**Requirement**
Please report, as a bare number, how many lines below include the string "field".
_ _ _ _ _
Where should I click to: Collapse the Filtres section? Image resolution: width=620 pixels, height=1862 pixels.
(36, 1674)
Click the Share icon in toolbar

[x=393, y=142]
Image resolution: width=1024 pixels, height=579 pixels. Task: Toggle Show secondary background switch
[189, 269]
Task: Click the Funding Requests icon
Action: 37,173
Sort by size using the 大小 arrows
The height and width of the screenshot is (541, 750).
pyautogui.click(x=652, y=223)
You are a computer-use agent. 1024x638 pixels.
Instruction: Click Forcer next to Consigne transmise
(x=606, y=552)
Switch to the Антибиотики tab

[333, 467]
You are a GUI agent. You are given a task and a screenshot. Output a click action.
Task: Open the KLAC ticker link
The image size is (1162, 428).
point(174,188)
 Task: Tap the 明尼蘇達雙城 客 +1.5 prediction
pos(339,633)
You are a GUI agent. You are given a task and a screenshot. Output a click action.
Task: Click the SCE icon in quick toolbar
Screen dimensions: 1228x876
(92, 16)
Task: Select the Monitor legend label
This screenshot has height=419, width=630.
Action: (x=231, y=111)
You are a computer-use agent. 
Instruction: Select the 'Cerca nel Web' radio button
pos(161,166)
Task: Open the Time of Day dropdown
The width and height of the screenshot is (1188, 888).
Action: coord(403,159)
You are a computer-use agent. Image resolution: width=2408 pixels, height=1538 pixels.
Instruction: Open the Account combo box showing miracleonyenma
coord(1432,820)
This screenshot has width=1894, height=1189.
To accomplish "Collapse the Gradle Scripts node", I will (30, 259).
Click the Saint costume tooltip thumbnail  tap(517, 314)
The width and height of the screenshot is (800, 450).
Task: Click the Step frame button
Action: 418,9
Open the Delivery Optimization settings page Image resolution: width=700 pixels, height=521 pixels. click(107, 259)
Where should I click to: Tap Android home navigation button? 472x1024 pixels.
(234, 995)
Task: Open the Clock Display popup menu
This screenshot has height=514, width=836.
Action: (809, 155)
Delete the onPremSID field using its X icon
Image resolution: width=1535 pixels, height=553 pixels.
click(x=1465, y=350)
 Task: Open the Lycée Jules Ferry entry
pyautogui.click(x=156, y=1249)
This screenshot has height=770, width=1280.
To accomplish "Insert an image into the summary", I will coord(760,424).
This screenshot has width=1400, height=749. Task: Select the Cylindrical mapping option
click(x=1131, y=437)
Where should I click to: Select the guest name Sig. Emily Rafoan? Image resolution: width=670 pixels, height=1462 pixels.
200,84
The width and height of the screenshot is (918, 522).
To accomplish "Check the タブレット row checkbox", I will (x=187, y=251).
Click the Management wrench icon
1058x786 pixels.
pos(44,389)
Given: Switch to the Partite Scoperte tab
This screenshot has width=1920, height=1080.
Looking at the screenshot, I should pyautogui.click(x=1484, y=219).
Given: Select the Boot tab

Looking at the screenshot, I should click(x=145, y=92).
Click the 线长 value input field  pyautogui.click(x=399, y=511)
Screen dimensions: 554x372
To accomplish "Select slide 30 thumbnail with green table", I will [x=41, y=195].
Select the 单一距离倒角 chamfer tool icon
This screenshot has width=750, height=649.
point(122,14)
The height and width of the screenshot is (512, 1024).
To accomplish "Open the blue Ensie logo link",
_ _ _ _ _
**Result**
2